Или хоть небольшой моветон — роман с грузином, имитация падения — то, что было у Наны и никогда не удастся мне. Почему? Ведь это было нужно мне, а не Нане — ей стало плохо от этого, для нее такой сюжет чуть ли не катастрофа, а для меня стал бы спасением... Поймите же — я не цирковой дурак, и всякая нелепица и несуразица (а также дикий голос — пластинка не на той скорости) — не мое издевательство над вами, а чье-то (природы, я полагаю) надо мной.
Для того, чтобы возникло у дурака переживание (а я не только переживать, я еще писать обязана), одних ассоциаций мало — надобен еще грубый эффект или эффектность — а именно, роман с грузином. Моим мучениям это придало бы своеобразный артистизм... А так — я в одну секунду, посреди глупости, могу сорваться и разреветься, и тогда мой рассказ перестанет быть одновременно связным и привлекательным.

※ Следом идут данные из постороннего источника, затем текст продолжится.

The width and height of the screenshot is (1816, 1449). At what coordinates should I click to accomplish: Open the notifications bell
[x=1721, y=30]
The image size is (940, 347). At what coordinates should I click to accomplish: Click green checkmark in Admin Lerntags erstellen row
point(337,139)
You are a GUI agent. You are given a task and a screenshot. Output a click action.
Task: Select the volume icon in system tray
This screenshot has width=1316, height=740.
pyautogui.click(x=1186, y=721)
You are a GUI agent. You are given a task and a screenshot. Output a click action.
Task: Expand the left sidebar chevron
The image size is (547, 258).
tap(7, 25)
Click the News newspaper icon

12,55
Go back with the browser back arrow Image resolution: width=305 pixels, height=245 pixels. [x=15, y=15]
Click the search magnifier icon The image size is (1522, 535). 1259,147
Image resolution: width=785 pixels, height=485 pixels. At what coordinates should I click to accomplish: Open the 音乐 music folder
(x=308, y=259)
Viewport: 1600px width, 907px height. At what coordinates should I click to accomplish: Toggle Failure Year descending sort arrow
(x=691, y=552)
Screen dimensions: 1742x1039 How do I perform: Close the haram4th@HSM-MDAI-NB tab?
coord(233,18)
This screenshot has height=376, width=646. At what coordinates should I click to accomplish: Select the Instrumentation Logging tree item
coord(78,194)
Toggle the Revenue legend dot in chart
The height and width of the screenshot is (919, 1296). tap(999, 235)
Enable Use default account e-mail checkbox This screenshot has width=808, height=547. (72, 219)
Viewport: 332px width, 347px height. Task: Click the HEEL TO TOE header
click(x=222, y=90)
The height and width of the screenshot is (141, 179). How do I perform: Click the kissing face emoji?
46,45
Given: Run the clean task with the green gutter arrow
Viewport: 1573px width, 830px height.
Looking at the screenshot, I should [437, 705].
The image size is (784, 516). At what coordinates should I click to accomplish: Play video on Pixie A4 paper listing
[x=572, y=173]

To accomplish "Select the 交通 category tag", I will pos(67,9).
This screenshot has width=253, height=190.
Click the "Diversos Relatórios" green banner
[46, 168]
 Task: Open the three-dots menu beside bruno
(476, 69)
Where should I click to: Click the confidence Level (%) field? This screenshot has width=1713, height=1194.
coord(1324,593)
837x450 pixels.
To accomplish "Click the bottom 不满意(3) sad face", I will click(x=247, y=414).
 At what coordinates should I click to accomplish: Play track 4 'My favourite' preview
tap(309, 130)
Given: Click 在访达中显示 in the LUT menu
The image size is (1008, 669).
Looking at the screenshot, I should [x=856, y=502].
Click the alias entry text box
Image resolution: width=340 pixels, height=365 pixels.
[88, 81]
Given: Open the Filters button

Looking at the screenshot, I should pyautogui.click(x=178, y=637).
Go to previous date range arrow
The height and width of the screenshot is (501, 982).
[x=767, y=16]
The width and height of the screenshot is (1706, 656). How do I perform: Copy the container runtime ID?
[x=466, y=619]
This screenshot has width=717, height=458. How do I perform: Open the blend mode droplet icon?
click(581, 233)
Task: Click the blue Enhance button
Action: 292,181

Самая неполноценность, самая глупость моя ставит мня в особое положение и дает мне некое абсолютное право, похожее на право слуги ронять сопли в тесто для господского пирога. А пользоваться этим правом я не умею — не приучена. Зачем же было так учить? Есть же на свете ничтожества, и надо разрешить им хоть рабство... Будь проклята ваша гуманность... Рабы веселы, ленивы, уродливы и безнравственны, но гораздо лучше господ: могут не думать о завтрашнем дне и земную жизнь свои посвятить спасению души — кастовой порочности ведь есть предел, и этот предел — раскаяние, почти спасение... Бывают такие покойники, которые слишком привязаны к этому свету — слишком тепло и остро им было жить, чтобы после смерти они могли вот так сразу выбрать между раем и адом — это те, которые решаются и мертвыми остаться здесь и развлекаются, являясь нам изредка, и дразнят. Я ни в коем случае не хотела бы оказаться, как Нанин грузин, среди них. Я очень надеюсь теперь на смерть — хорошую, правильную, без последствий.
Потому я и мечтала, чтобы Нана высказалась, что она, на мой взгляд, являет собой живое посрамление человеческой мудрости. Ее глупость — это не просто отсутствие ума, в положительная сила, не качество, а субстанция — следовательно, она не трагична.
Такая глупость не хуже разума может выражать себя в терминах, определениях и сентенциях, т.е. она — явление того же порядка, что и разум: абстрактно они равноправны, как А и В, как глаз и желудок. Не троньте меня, мое "В" живо, оно вызывает лихорадку, болезненный подъем духа, без которого я не в состоянии работать. И в то же время я вечно буду в ученицах у Наны, которая в этом смысле здорова, которая только тем, что она есть на свете, подтверждает все права глупости — нет, она не смешной апологет вроде меня — она могла бы стать ее живым голосом в мировом мыслительном хоре. Поймите же, ради всего святого поймите, изверги: в нашем с Наной случае речь идет не о грубой (бытовой) глупости, а о примечательном феномене мыслящего слабоумия. Просвещенное ничтожество может (вполне, вполне!) создать альтернативную философию. И культуру. Только мораль останется общей для всех, ибо она дана нам свыше.